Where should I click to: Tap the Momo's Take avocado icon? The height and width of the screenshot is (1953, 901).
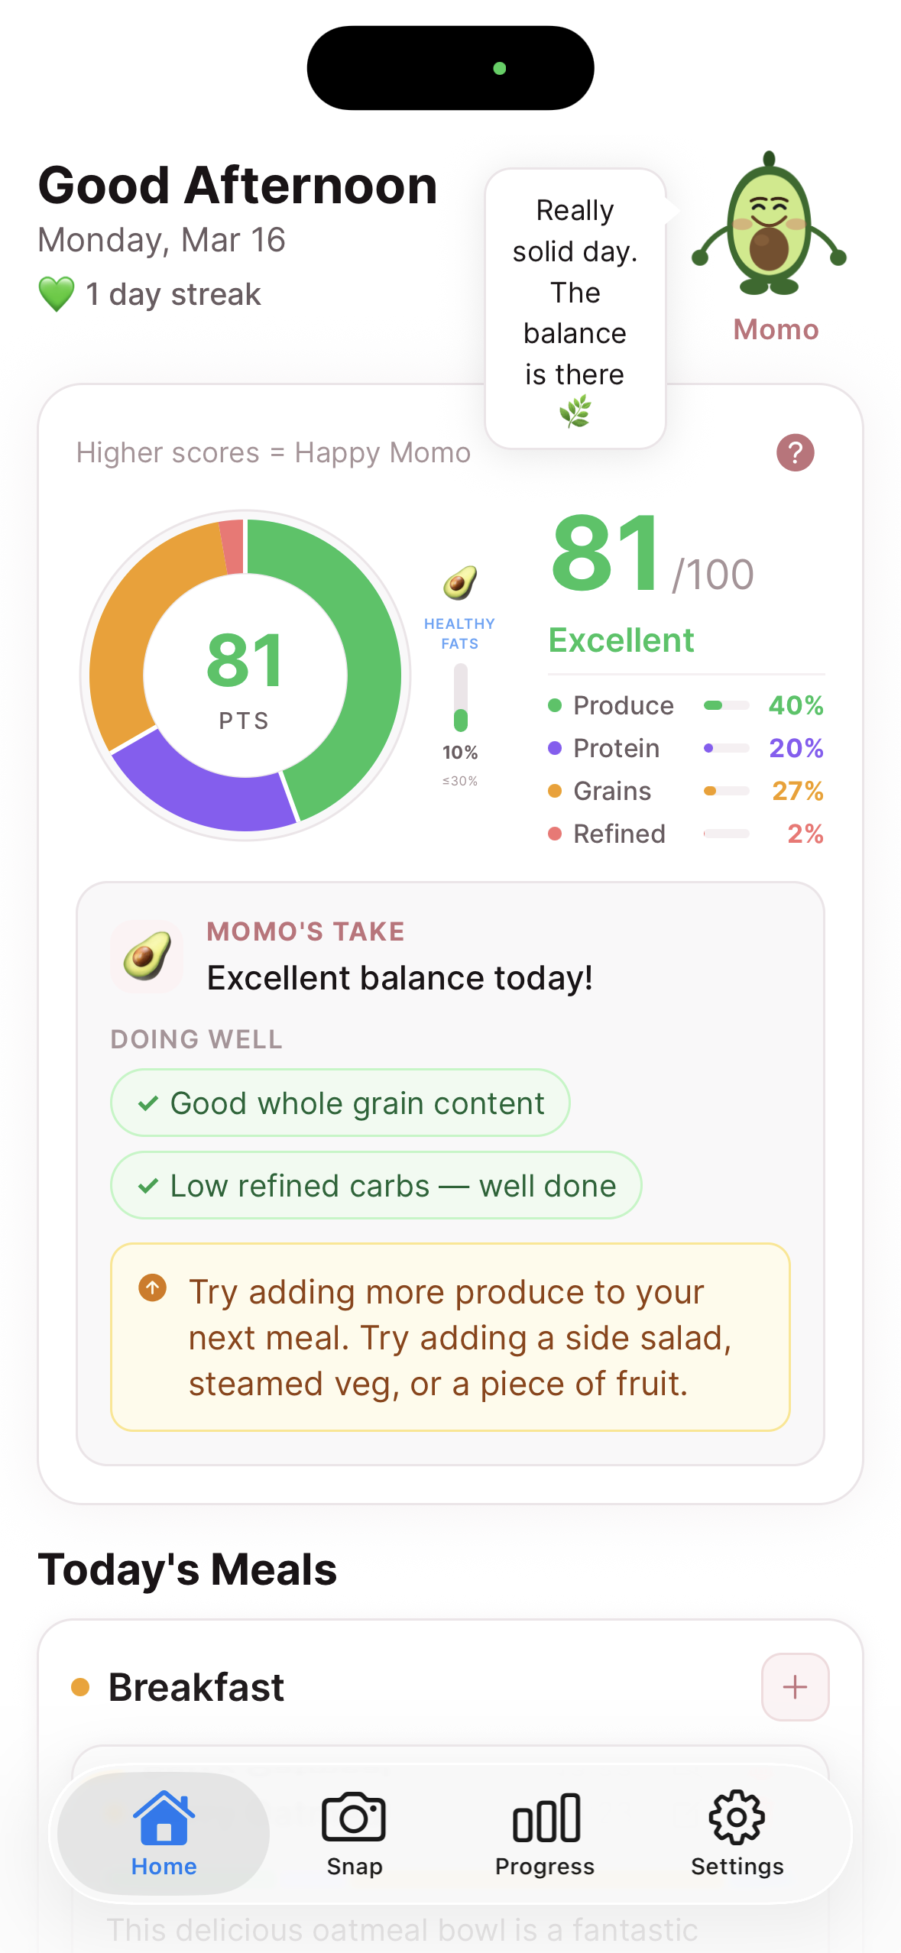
_ _ _ _ _
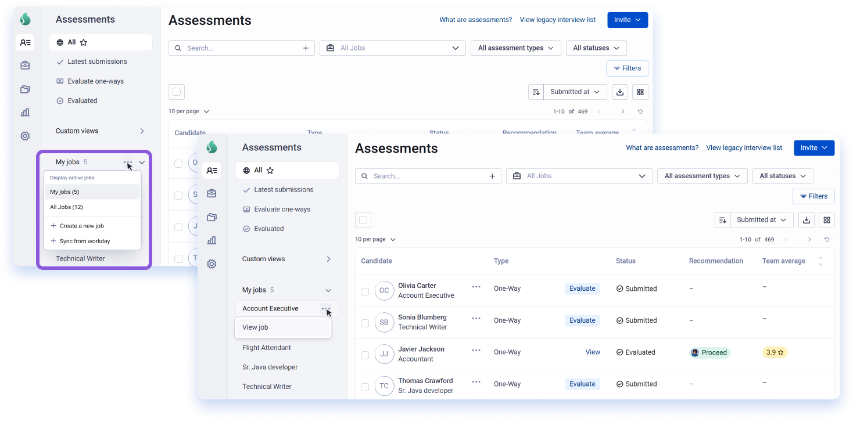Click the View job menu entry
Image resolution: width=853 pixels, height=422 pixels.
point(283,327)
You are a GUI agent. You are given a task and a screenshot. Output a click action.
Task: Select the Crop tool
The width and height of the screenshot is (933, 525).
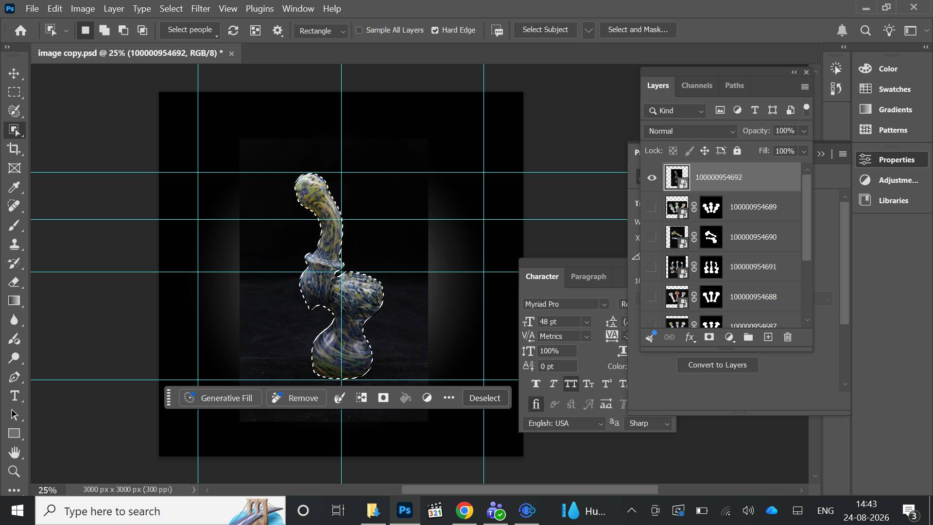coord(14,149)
_ _ _ _ _
Hernoem "Crop tool" tot "Rotate tool" in het deel van de lijst dat begint met de regel met "You are a GUI" en eindigt met de regel met "coord(14,149)", beide regels inbegrepen. Geef alleen dat deel verder ongewijzigd terug en laat de afbeeldingen alsjeblieft weg.

**Antwoord**.
You are a GUI agent. You are given a task and a screenshot. Output a click action.
Task: Select the Rotate tool
The width and height of the screenshot is (933, 525).
coord(14,149)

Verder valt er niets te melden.